Pace in piazza, ambiguità al potere. Il Governo risponde senza impegnarsi
La riflessione di Cosimo Mimmo Panaro
In tutta Italia, come in molte altre parti del mondo, migliaia di persone sono scese in piazza per chiedere la fine della violenza a Gaza e per invocare una pace giusta e duratura. Le manifestazioni hanno visto una partecipazione massiccia e trasversale, coinvolgendo cittadini, movimenti pacifisti, associazioni, reti sociali e buona parte delle opposizioni politiche. La società civile ha fatto sentire la propria voce, riempiendo le strade con una richiesta chiara: basta guerra, basta violenza, serve una soluzione politica che riconosca i diritti dei popoli e tuteli la dignità umana.
In questo contesto, l’assenza del governo Meloni è risultata evidente. Nessuna rappresentanza istituzionale ha preso parte alle manifestazioni, segnando una distanza netta tra le scelte dell’esecutivo e il sentire di una larga parte della popolazione. Eppure, di fronte al clamore e alla pressione dell’opinione pubblica, il governo ha reagito annunciando il riconoscimento dello Stato di Palestina, ma con due condizioni: il rilascio degli ostaggi da parte di Hamas e l’esclusione del movimento da qualsiasi dinamica futura di governo all’interno dello Stato palestinese.
Questa presa di posizione è apparsa a molti come una manovra politica, più che un reale passo verso la pace. Una mossa calibrata per indebolire l’iniziativa delle opposizioni, allentare la pressione delle piazze e mostrare una certa coerenza con altri Stati europei, pur senza assumere un impegno concreto. Le condizioni poste sebbene legittime in teoria appaiono irrealistiche nel contesto attuale, soprattutto alla luce della posizione rigida e intransigente di Hamas, che non mostra alcuna intenzione di negoziare sul rilascio degli ostaggi né di cedere spazio all’interno del proprio controllo territoriale. Il risultato è un annuncio che sembra più utile a guadagnare tempo che a costruire un processo politico reale.

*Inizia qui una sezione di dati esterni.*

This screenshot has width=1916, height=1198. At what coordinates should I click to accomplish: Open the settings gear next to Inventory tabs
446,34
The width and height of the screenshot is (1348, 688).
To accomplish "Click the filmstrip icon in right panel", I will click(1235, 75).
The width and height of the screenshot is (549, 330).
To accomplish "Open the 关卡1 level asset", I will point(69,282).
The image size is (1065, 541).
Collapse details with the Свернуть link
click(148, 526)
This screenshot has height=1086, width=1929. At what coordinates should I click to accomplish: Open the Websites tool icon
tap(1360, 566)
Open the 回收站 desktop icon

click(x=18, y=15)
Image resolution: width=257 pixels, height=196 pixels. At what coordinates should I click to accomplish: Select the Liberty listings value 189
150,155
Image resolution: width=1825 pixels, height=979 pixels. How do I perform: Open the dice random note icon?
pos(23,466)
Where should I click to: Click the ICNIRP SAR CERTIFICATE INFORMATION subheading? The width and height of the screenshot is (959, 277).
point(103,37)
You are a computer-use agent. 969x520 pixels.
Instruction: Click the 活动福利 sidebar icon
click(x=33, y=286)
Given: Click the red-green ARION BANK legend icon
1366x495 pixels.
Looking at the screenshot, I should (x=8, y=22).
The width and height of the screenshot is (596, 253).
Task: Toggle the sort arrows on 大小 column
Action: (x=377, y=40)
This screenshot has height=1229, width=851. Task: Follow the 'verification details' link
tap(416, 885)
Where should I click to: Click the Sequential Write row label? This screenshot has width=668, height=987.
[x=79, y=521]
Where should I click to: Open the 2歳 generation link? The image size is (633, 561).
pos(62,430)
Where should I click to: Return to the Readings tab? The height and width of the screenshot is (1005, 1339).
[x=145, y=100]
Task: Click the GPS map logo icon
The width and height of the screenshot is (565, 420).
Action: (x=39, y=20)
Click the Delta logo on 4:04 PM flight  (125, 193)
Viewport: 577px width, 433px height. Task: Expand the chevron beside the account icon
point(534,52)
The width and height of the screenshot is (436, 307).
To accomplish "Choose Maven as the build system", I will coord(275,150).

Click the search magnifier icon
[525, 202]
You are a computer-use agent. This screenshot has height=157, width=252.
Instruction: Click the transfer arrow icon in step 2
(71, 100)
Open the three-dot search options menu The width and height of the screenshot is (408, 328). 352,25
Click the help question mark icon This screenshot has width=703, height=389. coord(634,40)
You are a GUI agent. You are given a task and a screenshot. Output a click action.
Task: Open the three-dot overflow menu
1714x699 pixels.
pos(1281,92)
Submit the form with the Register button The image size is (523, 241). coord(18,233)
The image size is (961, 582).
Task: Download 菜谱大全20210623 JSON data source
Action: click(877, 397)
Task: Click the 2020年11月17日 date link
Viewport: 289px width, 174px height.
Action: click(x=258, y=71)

Nel frattempo, la presidente del Consiglio ha definito la Flottiglia per Gaza un’iniziativa irresponsabile, liquidandola come un atto velleitario e perfino pericoloso, accusando parte del movimento pacifista di creare strumentalizzazioni contro il governo. L’attenzione dell’esecutivo si è concentrata solo su alcuni episodi di tensione avvenuti a Milano, usati come pretesto per screditare l’intero movimento. In questo modo, si è cercato di oscurare il significato profondo e pacifico delle manifestazioni, ignorando le decine di città in cui tutto si è svolto con ordine, consapevolezza e impegno civile.
Emblematica è stata la manifestazione a Monopoli, alla quale hanno partecipato anche cittadini dei comuni limitrofi come Castellana, Fasano, Polignano a Mare e Conversano. L’evento si è svolto in modo completamente pacifico, coinvolgendo associazioni, movimenti per la pace e consiglieri di opposizione, con un’assenza totale da parte del governo. Un gesto chiaro che conferma come anche nei territori meno centrali esista una forte sensibilità verso la questione palestinese e una chiara volontà di impegnarsi per un futuro di giustizia e convivenza.
Queste manifestazioni hanno aperto nuove riflessioni sul piano politico. Il malcontento non riguarda soltanto l’attuale guerra in Medio Oriente, ma tocca un sentimento più ampio di incertezza globale. Il mondo sembra travolto da crisi simultanee: guerre, disastri ambientali, instabilità economiche e sociali. L’idea stessa di progresso e crescita appare messa in discussione, mentre si fa strada una sensazione di precarietà permanente. Di fronte a tutto questo, è lecito domandarsi: che futuro stiamo costruendo? Per chi? E con quali garanzie?
La risposta non è semplice, ma un punto fermo rimane: dove la politica sembra muta o calcolatrice, la società civile continua a parlare. E anche se non bastano le manifestazioni a cambiare il mondo, sono proprio queste mobilitazioni a tenere viva la possibilità di un’alternativa, a riaffermare il diritto alla pace e a ricordare che la democrazia non si esaurisce nelle urne, ma si esercita ogni giorno.